Worksheet as an alternative grading tool:
Worksheets offer an alternative grading mechanism in which participation points are granted for demonstrating a minimum level of understanding of the desired concepts and skills. (Please read the “Alternative Grading Strategies” piece by Carolyn Ives, CELT). The participation score for completing a worksheet can be seen as a proxy for attendance, but it is not a credit for mere attendance; the score is for demonstrating the learning attained by attending the session.
Flexibility to pitch courses at a higher level:
Instructors can avoid overexplaining the concepts and mellowing down the lectures to ensure learning at the lower tail. The learning gaps can be covered during the worksheet phase.

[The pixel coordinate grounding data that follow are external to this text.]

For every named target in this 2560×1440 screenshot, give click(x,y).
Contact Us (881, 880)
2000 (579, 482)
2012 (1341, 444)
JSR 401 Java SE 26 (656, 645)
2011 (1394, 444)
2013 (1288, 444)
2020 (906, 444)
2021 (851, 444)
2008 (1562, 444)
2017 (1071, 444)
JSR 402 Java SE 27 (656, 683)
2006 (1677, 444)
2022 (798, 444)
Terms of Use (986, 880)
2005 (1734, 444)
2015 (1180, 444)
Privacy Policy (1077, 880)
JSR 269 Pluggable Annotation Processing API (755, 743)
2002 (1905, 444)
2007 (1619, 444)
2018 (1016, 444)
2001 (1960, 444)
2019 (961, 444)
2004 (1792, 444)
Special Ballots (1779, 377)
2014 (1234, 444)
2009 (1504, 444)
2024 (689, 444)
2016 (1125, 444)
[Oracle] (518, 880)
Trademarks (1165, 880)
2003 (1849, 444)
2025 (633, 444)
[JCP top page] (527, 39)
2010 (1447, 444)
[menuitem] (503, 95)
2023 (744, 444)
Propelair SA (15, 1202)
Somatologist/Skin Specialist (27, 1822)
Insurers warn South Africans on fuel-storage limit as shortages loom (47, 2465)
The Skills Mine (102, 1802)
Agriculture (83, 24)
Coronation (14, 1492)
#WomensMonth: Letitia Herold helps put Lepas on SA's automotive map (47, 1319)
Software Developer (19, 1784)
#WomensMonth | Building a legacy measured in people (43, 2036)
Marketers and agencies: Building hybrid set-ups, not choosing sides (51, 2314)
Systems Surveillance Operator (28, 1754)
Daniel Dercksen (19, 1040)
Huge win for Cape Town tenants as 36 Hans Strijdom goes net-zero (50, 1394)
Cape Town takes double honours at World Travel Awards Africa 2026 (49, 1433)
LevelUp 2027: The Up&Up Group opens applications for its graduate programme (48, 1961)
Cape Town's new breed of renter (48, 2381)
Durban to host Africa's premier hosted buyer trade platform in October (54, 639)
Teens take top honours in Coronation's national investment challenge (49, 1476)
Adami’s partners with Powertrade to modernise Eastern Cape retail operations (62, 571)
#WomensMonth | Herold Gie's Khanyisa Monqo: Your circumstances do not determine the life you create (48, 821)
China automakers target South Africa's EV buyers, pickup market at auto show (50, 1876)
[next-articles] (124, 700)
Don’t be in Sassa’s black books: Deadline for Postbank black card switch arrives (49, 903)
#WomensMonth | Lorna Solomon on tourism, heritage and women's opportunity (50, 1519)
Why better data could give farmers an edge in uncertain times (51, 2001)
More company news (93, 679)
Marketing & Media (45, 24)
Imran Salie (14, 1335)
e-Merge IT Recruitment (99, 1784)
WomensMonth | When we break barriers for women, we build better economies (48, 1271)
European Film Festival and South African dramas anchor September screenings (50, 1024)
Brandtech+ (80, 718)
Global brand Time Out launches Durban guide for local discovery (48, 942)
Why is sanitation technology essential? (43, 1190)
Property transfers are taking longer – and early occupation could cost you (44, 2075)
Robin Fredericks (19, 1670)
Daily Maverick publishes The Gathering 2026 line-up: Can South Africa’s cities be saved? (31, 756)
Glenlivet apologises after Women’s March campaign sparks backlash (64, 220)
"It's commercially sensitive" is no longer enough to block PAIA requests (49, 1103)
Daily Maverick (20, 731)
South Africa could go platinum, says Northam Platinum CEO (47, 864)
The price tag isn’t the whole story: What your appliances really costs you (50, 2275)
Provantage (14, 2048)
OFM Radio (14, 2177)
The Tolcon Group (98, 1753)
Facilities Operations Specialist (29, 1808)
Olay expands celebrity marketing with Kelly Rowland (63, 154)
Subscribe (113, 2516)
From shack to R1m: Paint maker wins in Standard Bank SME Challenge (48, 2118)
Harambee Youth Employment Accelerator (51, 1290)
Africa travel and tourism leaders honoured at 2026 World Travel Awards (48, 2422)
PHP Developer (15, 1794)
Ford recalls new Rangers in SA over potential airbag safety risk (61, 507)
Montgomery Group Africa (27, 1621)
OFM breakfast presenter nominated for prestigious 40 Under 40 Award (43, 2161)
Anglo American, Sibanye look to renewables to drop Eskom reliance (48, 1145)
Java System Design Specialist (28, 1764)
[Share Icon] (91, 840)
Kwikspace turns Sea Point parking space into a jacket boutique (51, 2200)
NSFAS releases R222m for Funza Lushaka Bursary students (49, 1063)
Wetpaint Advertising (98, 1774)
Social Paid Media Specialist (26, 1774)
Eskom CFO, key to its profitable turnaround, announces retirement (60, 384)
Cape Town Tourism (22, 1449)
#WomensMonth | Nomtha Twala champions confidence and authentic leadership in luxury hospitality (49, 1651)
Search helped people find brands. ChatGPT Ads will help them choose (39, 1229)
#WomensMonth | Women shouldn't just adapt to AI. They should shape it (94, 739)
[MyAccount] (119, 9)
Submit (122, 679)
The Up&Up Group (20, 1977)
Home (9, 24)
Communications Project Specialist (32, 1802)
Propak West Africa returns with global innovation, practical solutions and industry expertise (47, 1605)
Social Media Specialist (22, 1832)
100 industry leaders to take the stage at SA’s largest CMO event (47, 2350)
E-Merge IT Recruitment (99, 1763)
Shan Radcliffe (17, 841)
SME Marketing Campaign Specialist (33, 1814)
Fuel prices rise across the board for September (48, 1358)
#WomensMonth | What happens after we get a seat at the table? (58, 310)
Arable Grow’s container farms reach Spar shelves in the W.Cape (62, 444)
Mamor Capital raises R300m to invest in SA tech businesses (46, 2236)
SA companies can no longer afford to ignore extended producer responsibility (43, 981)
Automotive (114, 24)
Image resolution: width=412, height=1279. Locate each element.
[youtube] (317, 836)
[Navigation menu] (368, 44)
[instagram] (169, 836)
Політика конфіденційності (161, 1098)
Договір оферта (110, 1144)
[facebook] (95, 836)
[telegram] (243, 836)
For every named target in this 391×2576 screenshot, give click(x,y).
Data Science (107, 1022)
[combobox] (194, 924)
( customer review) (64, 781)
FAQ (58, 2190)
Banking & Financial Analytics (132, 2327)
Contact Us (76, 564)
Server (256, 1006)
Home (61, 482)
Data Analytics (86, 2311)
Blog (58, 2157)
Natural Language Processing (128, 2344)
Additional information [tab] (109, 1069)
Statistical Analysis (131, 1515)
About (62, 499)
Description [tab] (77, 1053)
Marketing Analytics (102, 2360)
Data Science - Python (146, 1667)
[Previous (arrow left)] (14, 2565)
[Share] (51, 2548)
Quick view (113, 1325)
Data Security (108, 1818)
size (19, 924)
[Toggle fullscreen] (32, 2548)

Worksheets and the concept of mastery learning:
Mastery learning is a key theme in my teaching philosophy. The mastery learning concept is based on the understanding that students have different learning trajectories. A standard teaching approach with a large student group can result in learning gaps for some students. These gaps, if unaddressed, can hinder the understanding of the subsequent concepts and create further gaps. Hence, providing every student an opportunity to master each concept is desirable. I believe worksheets can facilitate mastery learning by providing opportunities to fill learning gaps in class.
So, what are the pitfalls and limitations? Worksheet tasks must be clearly stated, not lengthy, and not too challenging; otherwise, time management can be an issue. The student experience and confidence can be compromised if tasks are unclear or need longer than the designated time. I suggest starting with small tasks and then making them lengthier and more challenging if necessary. Regardless, be prepared to see many hands raised and walk swiftly—Have comfy footwear!
[This piece is based on my experience in courses having quantitative or computational components.]
Kaighobadi, M, & Allen, M.T. (2008, July). Investigating academic success factors for undergraduate business students. Decision Sciences Journal of Innovative Education, 6(2), 427-36.
Akçayır, G., & Akçayır, M. (2018, November). The flipped classroom: A review of its advantages and challenges. Computers & Education, 1(126), 334-45.